Over a year ago I was introduced to the essay ‘Goodbye to all that’ in an allusion in Hannah Sullivan’s brilliant ‘Three Poems’. The poem – shamefully stolen from a boy I no longer talk to, and still stolen as I look at it now – is a stinging, urgent exploration of youth in New York, but the brilliance of the original essay dances in comparison. Didion’s descriptions of her own life are so much like those that appear in her fiction – you lurch from moment to moment, feeling the joy, delight, and hurt. But Didion is aware of the limits of the written word – despite the intimacy there is a delicate, near-painful awareness of a text that makes no apology that it has to distance you from the experience. There is not a hint of coincidence about the fact that the open tabs on my laptop read ‘another degree new york?’ and ‘how expensive masters?’.
And amidst deeply personal essays and the reminder that any text bears the weight of its writer’s self-obsession and self-preoccupation are incredibly important works of social commentary. Nobody can write about Didion and not mention ‘Slouching Towards Bethlehem’ – the essay about 60s San Francisco that ends with Susan: a five-year-old high on acid – but there are less-famous gems throughout her work. Take this last paragraph of ‘On Morality’:
But I think it is all right only so long as we do not delude ourselves about what we are doing, and why. It is all right only so long as we remember that all the ad hoc committees, all the picket lines, all the brave signatures in The New York Times, all the tools of agitprop straight across the spectrum, do not confer upon anyone any ipso facto virtue. It is all right only so long as we recognise that the end may or may not be expedient, may or may not be a good idea, but in any case has nothing to do with ‘morality’. Because when we start deceiving ourselves into thinking not that we want something or need something, not that it is a pragmatic necessity for us to have it, but that it is a moral imperative that we have it, then that is when we join the fashionable madmen, and then is when the thin whine of hysteria is heard in the land, and then is when we are in bad trouble.
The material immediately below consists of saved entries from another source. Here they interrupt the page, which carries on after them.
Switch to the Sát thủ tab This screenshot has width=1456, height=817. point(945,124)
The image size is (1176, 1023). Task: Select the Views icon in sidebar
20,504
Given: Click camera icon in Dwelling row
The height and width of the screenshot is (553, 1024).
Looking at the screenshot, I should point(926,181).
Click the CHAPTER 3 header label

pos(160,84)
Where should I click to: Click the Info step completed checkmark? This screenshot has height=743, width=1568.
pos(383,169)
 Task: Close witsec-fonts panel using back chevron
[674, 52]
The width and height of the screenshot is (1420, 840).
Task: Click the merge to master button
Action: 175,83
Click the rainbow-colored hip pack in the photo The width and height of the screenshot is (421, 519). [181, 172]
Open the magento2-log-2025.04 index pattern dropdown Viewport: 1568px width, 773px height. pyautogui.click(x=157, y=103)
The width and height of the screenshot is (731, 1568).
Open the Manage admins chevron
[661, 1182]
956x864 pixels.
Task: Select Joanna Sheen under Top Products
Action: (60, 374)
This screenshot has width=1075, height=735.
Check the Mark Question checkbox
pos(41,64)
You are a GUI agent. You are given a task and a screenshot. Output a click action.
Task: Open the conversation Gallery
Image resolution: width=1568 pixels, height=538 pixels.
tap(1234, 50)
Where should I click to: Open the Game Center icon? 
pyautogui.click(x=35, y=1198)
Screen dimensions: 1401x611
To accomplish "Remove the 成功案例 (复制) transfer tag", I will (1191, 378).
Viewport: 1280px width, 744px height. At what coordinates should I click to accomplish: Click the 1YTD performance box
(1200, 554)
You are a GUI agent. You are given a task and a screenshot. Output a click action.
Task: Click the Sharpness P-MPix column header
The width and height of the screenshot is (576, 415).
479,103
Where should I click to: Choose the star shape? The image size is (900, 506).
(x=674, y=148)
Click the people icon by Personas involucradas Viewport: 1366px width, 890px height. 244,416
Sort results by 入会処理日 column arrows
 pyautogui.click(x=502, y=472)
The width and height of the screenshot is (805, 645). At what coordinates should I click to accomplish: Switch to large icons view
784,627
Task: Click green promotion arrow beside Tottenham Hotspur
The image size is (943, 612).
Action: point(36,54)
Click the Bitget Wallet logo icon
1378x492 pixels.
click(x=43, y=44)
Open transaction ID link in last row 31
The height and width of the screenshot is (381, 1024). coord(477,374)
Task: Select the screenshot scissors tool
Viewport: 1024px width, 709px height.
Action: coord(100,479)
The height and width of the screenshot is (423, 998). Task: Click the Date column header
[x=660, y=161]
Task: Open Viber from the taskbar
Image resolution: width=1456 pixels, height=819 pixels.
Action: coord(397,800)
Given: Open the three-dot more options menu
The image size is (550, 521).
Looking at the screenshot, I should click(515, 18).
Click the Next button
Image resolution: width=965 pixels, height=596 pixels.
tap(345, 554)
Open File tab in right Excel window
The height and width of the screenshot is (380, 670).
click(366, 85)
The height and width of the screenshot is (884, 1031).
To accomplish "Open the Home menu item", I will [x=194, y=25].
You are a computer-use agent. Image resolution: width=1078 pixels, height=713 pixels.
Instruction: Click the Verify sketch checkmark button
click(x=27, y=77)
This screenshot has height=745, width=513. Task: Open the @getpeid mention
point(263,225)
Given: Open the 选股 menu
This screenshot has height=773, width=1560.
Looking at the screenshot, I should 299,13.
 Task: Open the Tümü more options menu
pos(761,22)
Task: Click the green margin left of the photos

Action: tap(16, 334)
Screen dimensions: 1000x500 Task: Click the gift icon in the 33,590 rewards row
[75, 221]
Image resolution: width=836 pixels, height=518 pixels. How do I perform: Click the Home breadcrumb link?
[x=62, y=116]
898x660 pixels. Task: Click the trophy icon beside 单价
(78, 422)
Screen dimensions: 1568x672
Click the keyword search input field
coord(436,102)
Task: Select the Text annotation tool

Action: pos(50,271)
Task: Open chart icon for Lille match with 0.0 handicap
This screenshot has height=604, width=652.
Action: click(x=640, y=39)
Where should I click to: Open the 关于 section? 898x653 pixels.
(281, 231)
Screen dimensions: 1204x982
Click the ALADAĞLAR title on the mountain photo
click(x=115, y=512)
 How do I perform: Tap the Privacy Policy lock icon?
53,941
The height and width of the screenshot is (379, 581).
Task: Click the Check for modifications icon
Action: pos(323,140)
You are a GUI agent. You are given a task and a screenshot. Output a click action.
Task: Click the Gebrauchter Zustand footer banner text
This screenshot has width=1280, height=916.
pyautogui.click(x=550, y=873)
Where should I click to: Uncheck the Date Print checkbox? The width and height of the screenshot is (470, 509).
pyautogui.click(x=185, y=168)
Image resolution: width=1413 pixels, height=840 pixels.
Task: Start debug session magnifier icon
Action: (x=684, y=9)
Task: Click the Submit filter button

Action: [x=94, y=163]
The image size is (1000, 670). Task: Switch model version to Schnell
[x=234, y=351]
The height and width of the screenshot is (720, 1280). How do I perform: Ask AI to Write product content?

And I suspect we are already there.
Didion wrote that in 1965; it is not facetious, I think, to say that we have been ignoring a prophet.
There are so many arguments I would like to make about Didion at this point – Didion as a balsam for America; Didion’s work as that which all millennial, emotional fiction is derivative from; Didion as a reason to be hopeful for, and wary of, the future. But I suppose whatever I say can be reduced to this one point. In a world of fragmented, rushed, knee-jerk communication, and manufactured hostility and artificial debate, anything Didion writes is an antidote. And, perhaps more crucially, there is still the possibility to wholly, completely, nearly un-critically fall in love with something. I say un-critically, but if there is one thing I have learnt from reading so much Didion in the last two weeks, it is to treasure the ability to scrutinise and criticise.
I make no apology for putting my love-affair with Didion at the centre of this essay – my stake has to be in the unmentioned girl writing in her pyjamas. Remember what it is to be me: that is always the point.